• _Задания_
• 1. Когда, согласно тексту, состоялась медитация на Достоевского?
• 2. Объясните, пожалуйста, почему, по словам текста, этот случай сам по себе дал так много.

• _Текст для чтения_
Зимой 86-го года, набравшись наглости, помедитировала я как-то на Достоевского Федора Михайловича, с нижайшей просьбой взять в ученики. Медитация не удалась. Но ночью, во сне, пришел Ужас. Это была огромная, в несколько этажей, вибрирующая старуха (может быть, та же, что Высоцкому «хохотнула прямо в ухо»), и в то же время это был Ужас в своем первозданном виде, и, бросившись на колени, вжавшись в землю и заняв собой столько пространства, сколько не занимала собой ни разу лет с пяти, я в этой же позе и проснулась. «Боже, — подумала я, — какой кошмарный сон!» И, несмотря на то, что это жуткий штамп, но пот, действительно, покатился с меня градом, а я с облегчением вздохнула, после чего повернулась из своей невероятной позы набок, но только на секунду, потому что тут же вернулась в прежнее сжатое положение. В комнате была она — при этом она по-прежнему занимала каким-то образом несколько этажей и сильно вибрировала. Она была наяву. Бесконечным повторением «Отче наш» я загнала ее обратно в подсознание, а себя в сон, и после этого целый год старалась не вспоминать своего любимого Федора Михайловича. Но страх, однако, улегся со временем, и, поразмыслив, я поняла, что весь этот «глюк» был, по-видимому, тестом на готовность стать учеником писателя. Однако, до недавнего времени о том, чтобы повторить эксперимент, я не могла и подумать. А теперь — теперь не получается, возможно, шанс упущен навсегда, возможно, есть проход на Пути и через другие ворота. Но этот случай и сам по себе дал мне чрезвычайно много. Он раскрыл во мне те пропасти, которые, несмотря на вечный самоанализ, я не замечала в себе. И — больше: показал мужество человека, который не только в себе это все увидел, но и сумел преодолеть, подчинить эти мрачные стихии. Это уже не из человеческого опыта, и для меня до сих пор это — загадка, а Достоевский — сфинкс.

• _Исходные данные_
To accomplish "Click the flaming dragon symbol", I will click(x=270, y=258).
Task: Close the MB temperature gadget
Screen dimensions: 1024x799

• _Ответы_
• 1. Зимой 86-го года.

• 2. Он раскрыл пропасти, которых рассказчица не замечала в себе, несмотря на вечный самоанализ. Кроме того, он показал мужество человека, который не только увидел все это в себе, но и сумел преодолеть и подчинить эти мрачные стихии.